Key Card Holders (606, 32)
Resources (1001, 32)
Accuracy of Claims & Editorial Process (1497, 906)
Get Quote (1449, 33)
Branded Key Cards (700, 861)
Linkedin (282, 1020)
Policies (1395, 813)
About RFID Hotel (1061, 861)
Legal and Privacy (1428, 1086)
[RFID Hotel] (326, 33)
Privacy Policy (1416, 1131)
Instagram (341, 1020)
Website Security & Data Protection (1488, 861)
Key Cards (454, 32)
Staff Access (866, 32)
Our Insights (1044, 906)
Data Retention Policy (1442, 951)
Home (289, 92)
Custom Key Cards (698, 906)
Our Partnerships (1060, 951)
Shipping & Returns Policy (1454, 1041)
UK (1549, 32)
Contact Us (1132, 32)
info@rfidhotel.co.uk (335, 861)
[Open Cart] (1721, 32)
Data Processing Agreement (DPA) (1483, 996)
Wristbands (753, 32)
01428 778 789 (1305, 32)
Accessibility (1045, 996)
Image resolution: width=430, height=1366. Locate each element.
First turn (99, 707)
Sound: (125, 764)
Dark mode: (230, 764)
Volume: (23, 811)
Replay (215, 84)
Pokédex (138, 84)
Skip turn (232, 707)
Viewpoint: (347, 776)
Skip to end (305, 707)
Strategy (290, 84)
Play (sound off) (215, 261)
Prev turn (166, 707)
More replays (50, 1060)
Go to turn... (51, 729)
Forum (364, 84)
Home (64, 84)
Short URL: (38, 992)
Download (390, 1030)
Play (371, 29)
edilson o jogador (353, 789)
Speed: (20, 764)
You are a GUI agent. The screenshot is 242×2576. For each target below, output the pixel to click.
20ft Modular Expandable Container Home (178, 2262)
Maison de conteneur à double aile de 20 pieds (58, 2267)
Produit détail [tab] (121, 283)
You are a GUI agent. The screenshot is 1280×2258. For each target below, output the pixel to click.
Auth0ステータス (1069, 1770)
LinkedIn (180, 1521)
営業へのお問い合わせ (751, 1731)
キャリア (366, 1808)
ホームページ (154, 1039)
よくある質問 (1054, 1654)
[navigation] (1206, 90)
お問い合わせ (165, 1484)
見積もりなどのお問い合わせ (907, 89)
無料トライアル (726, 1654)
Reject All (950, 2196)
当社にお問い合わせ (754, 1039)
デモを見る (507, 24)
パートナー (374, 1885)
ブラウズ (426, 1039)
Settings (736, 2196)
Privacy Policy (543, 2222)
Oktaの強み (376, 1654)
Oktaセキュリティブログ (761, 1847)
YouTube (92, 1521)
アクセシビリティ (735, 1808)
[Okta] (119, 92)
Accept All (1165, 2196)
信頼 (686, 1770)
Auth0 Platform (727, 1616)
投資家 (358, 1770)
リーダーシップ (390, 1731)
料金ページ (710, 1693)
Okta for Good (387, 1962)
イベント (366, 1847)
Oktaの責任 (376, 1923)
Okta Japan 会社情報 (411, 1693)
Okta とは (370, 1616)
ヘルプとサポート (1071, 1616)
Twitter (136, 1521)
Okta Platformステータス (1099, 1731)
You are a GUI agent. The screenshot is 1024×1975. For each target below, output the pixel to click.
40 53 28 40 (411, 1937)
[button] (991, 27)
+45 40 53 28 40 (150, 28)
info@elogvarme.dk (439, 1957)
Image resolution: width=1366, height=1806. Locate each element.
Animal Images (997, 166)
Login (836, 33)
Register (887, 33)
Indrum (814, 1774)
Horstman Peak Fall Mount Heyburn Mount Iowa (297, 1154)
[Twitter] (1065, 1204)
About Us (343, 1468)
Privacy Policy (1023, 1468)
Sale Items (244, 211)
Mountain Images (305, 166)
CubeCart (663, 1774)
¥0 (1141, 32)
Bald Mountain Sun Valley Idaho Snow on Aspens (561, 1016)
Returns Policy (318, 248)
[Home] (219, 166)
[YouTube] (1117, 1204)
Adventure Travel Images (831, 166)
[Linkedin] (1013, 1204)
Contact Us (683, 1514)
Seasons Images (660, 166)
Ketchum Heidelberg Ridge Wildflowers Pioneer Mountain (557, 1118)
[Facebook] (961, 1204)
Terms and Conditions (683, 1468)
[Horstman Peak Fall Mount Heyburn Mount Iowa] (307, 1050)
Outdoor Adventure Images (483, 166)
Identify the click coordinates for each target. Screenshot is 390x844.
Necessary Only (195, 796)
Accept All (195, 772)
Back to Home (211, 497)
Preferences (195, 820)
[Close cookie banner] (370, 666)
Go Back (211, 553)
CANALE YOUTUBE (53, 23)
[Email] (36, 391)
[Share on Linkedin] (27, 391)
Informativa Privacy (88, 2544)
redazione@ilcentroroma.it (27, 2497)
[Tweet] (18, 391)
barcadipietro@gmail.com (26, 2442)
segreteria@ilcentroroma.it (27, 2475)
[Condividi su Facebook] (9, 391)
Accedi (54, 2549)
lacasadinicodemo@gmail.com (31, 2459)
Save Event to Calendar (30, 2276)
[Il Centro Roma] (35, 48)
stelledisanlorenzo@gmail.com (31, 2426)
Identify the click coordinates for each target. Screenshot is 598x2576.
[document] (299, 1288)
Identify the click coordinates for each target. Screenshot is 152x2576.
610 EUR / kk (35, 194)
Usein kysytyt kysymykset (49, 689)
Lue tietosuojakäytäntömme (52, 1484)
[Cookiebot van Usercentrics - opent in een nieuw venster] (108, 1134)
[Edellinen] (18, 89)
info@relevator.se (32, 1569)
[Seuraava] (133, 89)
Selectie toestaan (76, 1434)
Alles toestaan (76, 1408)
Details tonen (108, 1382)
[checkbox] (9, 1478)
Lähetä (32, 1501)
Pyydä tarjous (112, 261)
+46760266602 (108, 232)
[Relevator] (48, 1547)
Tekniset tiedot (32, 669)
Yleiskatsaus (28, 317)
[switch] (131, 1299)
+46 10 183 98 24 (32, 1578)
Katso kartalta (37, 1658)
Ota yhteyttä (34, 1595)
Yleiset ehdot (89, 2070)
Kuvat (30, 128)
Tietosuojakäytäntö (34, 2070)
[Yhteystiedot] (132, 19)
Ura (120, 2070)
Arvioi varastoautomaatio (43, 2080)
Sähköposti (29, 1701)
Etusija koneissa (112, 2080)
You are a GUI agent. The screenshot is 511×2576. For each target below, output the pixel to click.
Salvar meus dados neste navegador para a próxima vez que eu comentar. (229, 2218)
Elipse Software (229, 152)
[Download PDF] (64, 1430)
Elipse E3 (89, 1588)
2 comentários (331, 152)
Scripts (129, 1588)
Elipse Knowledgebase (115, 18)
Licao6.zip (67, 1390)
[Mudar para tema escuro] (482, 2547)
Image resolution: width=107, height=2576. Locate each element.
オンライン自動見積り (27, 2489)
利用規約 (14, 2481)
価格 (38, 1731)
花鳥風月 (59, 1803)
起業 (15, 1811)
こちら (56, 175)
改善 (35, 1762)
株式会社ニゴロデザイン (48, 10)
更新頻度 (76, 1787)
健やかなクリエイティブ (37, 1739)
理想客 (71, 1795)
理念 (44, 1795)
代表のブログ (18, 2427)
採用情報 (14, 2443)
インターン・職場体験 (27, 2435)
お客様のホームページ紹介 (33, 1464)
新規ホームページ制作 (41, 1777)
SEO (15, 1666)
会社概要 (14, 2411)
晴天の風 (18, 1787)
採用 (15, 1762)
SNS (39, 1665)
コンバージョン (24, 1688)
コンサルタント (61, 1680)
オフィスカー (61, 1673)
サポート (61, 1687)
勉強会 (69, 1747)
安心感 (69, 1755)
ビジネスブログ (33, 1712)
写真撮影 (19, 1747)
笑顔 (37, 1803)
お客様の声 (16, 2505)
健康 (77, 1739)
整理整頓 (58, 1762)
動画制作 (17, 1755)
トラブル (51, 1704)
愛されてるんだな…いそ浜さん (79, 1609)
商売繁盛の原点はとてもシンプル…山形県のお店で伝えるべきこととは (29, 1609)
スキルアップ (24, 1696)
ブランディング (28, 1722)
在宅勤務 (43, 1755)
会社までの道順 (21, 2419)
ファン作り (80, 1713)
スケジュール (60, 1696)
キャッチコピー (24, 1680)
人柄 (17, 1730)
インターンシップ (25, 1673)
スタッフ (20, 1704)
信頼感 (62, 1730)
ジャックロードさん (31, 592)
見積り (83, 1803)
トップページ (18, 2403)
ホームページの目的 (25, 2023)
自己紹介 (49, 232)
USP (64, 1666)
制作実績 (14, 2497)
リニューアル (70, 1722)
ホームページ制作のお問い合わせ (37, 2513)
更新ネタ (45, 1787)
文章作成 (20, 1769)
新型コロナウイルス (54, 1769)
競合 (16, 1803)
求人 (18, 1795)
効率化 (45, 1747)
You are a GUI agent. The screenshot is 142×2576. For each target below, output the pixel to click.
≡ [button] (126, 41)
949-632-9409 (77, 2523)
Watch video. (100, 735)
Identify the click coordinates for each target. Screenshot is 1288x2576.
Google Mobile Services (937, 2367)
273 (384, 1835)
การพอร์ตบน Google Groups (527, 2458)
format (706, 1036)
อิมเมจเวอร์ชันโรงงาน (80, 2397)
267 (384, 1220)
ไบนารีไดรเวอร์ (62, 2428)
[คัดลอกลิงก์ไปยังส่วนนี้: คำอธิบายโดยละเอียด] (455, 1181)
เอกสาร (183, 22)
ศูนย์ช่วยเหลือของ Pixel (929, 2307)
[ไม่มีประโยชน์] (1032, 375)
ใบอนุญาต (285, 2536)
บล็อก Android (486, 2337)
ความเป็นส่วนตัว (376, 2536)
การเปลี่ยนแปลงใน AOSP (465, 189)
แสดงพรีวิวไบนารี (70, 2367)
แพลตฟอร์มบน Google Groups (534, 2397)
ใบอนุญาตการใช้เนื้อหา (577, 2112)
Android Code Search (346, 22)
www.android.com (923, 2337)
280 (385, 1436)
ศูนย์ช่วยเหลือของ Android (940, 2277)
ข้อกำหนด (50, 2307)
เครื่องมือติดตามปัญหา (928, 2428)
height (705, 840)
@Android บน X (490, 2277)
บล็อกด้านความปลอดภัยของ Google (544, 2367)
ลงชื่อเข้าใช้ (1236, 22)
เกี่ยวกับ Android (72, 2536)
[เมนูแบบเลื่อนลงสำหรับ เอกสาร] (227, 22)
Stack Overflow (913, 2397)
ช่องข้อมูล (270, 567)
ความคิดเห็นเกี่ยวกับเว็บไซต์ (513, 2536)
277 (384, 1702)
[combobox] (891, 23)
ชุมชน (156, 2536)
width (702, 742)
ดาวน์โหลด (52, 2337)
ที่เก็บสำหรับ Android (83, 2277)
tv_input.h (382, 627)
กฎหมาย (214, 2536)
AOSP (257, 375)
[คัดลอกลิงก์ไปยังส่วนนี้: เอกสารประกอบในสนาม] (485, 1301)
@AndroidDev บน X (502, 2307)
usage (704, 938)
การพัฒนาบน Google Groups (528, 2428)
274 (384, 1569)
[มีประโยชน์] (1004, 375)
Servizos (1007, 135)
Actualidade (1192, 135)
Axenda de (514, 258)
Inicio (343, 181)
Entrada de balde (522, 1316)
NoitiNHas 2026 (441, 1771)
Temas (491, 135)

- - - -

#### Your goal:
Please give back exactly the lines of the listing above that run from the one containing "[RFID Hotel] (326, 33)" through the one containing "Shipping & Returns Policy (1454, 1041)", and only those.

#### Exercise answer:
[RFID Hotel] (326, 33)
Privacy Policy (1416, 1131)
Instagram (341, 1020)
Website Security & Data Protection (1488, 861)
Key Cards (454, 32)
Staff Access (866, 32)
Our Insights (1044, 906)
Data Retention Policy (1442, 951)
Home (289, 92)
Custom Key Cards (698, 906)
Our Partnerships (1060, 951)
Shipping & Returns Policy (1454, 1041)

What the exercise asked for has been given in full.